Può esistere ancora un’idea di corpo dentro alla fiaba? Quale carne, deformata e scalpitante, si nasconde dietro e al di sotto le storie più famose che abbiamo imparato a memoria fin dalla nostra prima infanzia? The Ugly Stepsister, esordio nel lungometraggio della regista norvegese Emilie Blichfeldt, riscrive Cenerentola, la sabota in chiave horror per indagare quale bellezza oggi ancora aspiriamo a raccontarci come favola perfetta dal rassicurante lieto fine.
Dopo essere stato presentato in anteprima al Sundance e alla Berlinale, The Ugly Stepsister è arrivato nelle sale italiane dal 30 ottobre 2025 grazie a I Wonder Pictures.
The Ugly Stepsister o del ribaltamento della fiaba

In una corte indefinita di qualche secolo fa Elvira (Lea Myren) sogna a occhi aperti (più spesso sgranati e strabuzzati) il suo principe azzurro. Con la sua goffa andatura, l’aria trasognata e i boccoli ammosciati, è disposta a tutto pur di conquistarlo e competere con l’immagine ideale dell’incantevole sorellastra Agnes (Thea Sofie Loch Næss), perfino costruendo artificialmente la propria bellezza, attingendo ai rudimenti sgraziati della chirurgia dell’epoca.
The Ugly Stepsister racconta di una metamorfosi scabrosa del corpo, di una minuziosa operazione di rimodellamento artificioso in cui le cicatrici si trasformano in traboccanti canali di scolo. È Cenerentola evidentemente il fulcro narrativo essenziale di The Ugly Stepsister, e in particolare quella versione dei fratelli Grimm in cui le sorellastre della bella di famiglia si mozzavano pezzi di piedi per riuscire a calzare la piccola scarpetta dorata che avrebbe designato la futura sposa del principe.
Un dettaglio macabro e sconcertante che The Ugly Stepsister riprende fedelmente, e che poco c’entra con i fiocchi e i nastri di idilliaca giocosità disneyana che hanno rimpiazzato la tradizione a favore di sorellastre più docili e addolcite, non più «nere di cuore» come nell’adattamento del 1812, e che ben corrispondono a chi quei personaggi femminili li vuole tenere a bada a ogni costo.
Sono racconti popolari che hanno codificato l’immaginario infantile, abituando intere generazioni di bambine a vedere soltanto il brutto come contrario del bello, il parente semantico dal preciso correlato morale che non ce l’ha fatta a riemergere contro le acque della perfezione. In questo contesto dicotomico e netto, come scrive il sociologo Pierre Bourdieu, il femminile è diventato soltanto la negazione del maschile, la sua opposta strutturazione rovesciata e sottomessa per diritti e funzioni, «a misura di tutte le cose»1.

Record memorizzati
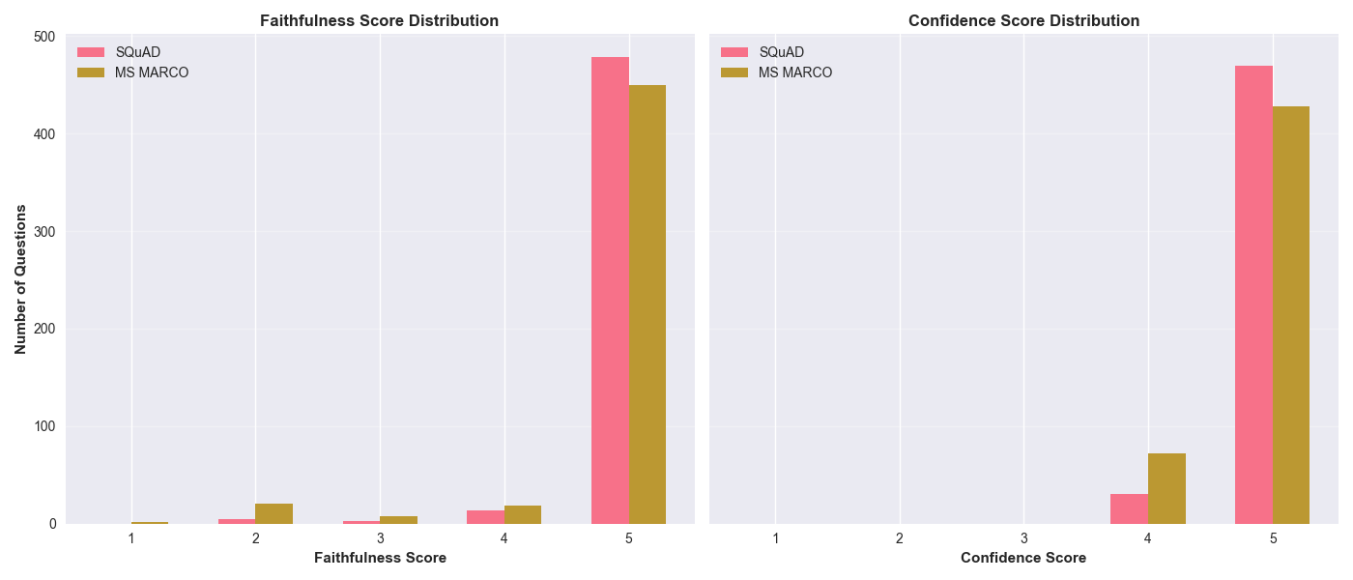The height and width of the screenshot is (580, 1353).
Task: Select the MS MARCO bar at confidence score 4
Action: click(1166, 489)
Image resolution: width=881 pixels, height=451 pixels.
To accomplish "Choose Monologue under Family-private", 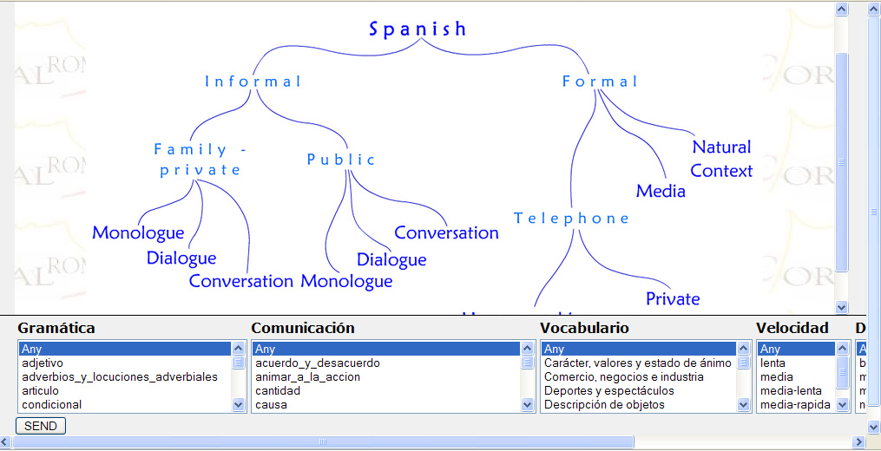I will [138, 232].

* * *

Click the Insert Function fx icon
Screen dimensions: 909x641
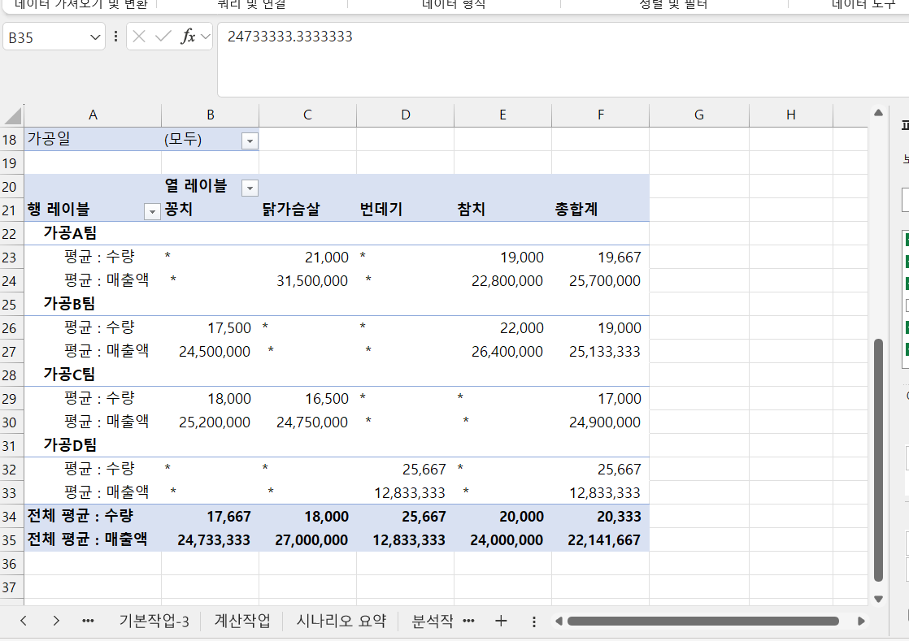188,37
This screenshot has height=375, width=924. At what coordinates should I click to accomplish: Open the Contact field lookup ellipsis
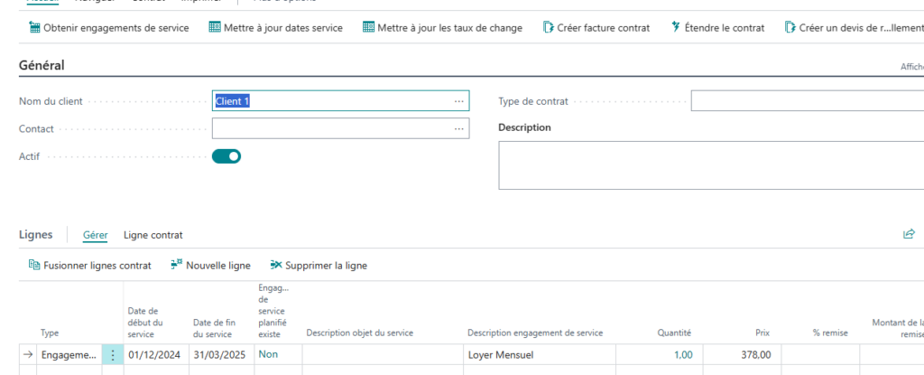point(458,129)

**Compiti da svolgere**
(1) Elenca tutte le persone reali che il brano su The Ugly Stepsister nomina con nome e cognome.
(2) Riprendi il brano su The Ugly Stepsister dopo l'ultima frase e scrivi come prosegue.
I record non c'entrano con questo lavoro.

**Compiti svolti**
(1) Emilie Blichfeldt, Lea Myren, Thea Sofie Loch Næss, Pierre Bourdieu

(2)
L’incanto del disgusto: da Basile a Shrek

The Ugly Stepsister recupera proprio quel controcampo umorale e carnale, dalla prospettiva del brutto, di una sorellastra esclusa e scartata, vicina per tanti versi ai toni nerissimi (e femminili) del canovaccio barocco di Cenerentola redatto dal nostro innovatore del popolare Giambattista Basile, che per la sua capacità di far incontrare il sublime con il volgare, Calvino definì come «il sogno d’un deforme Shakespeare partenopeo»2 (lì la protagonista, Zezolla, fin dall’incipit brutale uccideva la sua matrigna spezzandole il collo).
Lo schifo e il ripugnante si intersecano anche in The Ugly Stepsister in una sarcastica e sfacciata antifiaba non solo sull’apparente (e retorica) riscoperta della bellezza interiore (che rende taboo tutte le altre) ma che ridimensiona anche quella esteriore, riequilibrandone i canoni, i limiti, le possibilità performative e pedagogiche, a partire da un severissimo e vistoso collegio di bon ton nordico in cui Elvira e Agnes vengono formate, insieme alle altre, per essere impeccabili e ubbidienti ragazze da esposizione.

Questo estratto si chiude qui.